Pour déterminer leur âge, ils ont estimé l'ancienneté de leurs extrémités. En effet, à chaque fois qu'elle se divise, la bactérie, qui a la forme d'un bâtonnet, se scinde en deux par le milieu : chaque bactérie fille reçoit donc une extrémité neuve - celle apparue au moment de la scission - et une autre plus ancienne. L'expérience menée par le groupe français, qui a dû mettre au point les techniques vidéo et les logiciels informatiques adaptés, s'est révélée payante.

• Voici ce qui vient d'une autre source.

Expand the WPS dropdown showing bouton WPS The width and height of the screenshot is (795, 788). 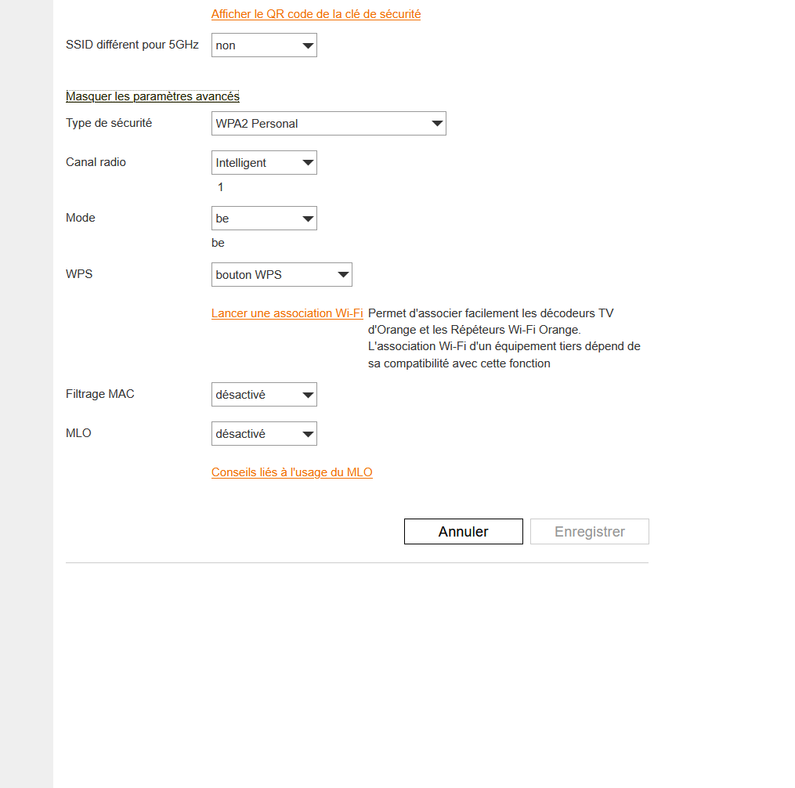[281, 275]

Sa conclusion ? Les bactéries ayant hérité des pôles les plus vieux grandissent statistiquement moins vite que les autres, elles produisent moins de biomasse et ont une probabilité plus grande de mourir. En résumé, elles montrent des signes de vieillesse. Même si la nouveauté de ces travaux a parfois été surestimée - en fait, une sénescence avait déjà été mise en évidence en 2003 chez des bactéries se divisant de façon asymétrique, et plusieurs études, restées assez confidentielles, indiquaient que les protéines constitutives de la bactérie peuvent elles aussi vieillir -, le concept n'en demeure pas moins tout à fait novateur. "C'est extrêmement intéressant, juge Pascale Cossart. On peut très bien imaginer, par exemple, que seules les bactéries les plus jeunes vont pouvoir provoquer une infection". Gageons-le, la microbiologie a encore de belles révolutions devant elle.

UNE INCROYABLE DIVERSITÉ
ll y a davantage de bactéries dans une tonne de sol que d'étoiles dans notre Galaxie. Et la diversité de ce monde microscopique est mille fois plus grande que ce que l'on imaginait. Telle est la conclusion de Jason Gans et ses collègues du laboratoire de Los Alamos, au Nouveau-Mexique. Selon leurs calculs, une poignée de terre de 10 g peut ainsi contenir dix millions d'espèces de bactéries et d'archées. Bien sûr, ce ne sont que des estimations. Il faut dire qu'on ne sait cultiver, au laboratoire, qu'un nombre infime de microbes. Pour déceler les autres, le seul moyen est d'identifier leur signature génétique. Sans même les connaitre, on peut extraire leur ADN, présent dans le sol, puis tenter de le décrypter. Pour estimer la diversité biologique d'un sol, une technique consiste à mener des expériences de "réappariement" : on sépare les deux brins de la double hélice d'ADN, puis on mesure le temps que ces brins mettent pour s'associer à nouveau par deux. Plus la diversité est grande, plus la réassociation est longue, car les brins ont statistiquement moins de chance de trouver leur moitié complémentaire. C'est en analysant les données de rapperiement déjà publiées, puis en les regroupant dans un même modèle mathématique, que les chercheurs américains sont parvenus à calculer le nombre d'espèces présentes dans les sols. La plupart semblent représentées par très peu d'individus, et donc très fragiles ainsi, la pollution par les métaux en éliminerait jusqu'à 99 %. Encore une fois, il s'agit d'extrapolations. Mais ces chiffres donne une idée de l'armpleur de ce nouveau monde, encore inexploré par la science. Quant à nos intestins, ils contiennent au moins 395 bactéries différentes, si l'on en croit les premières estimations d'un groupe de chercheurs de l'université de Stanford. Les deux tiers appartiennent à des espèces encore inconnues, et "c'est juste le sommet de l'iceberg", estime le responsable de l'étude, Paul Eckburg.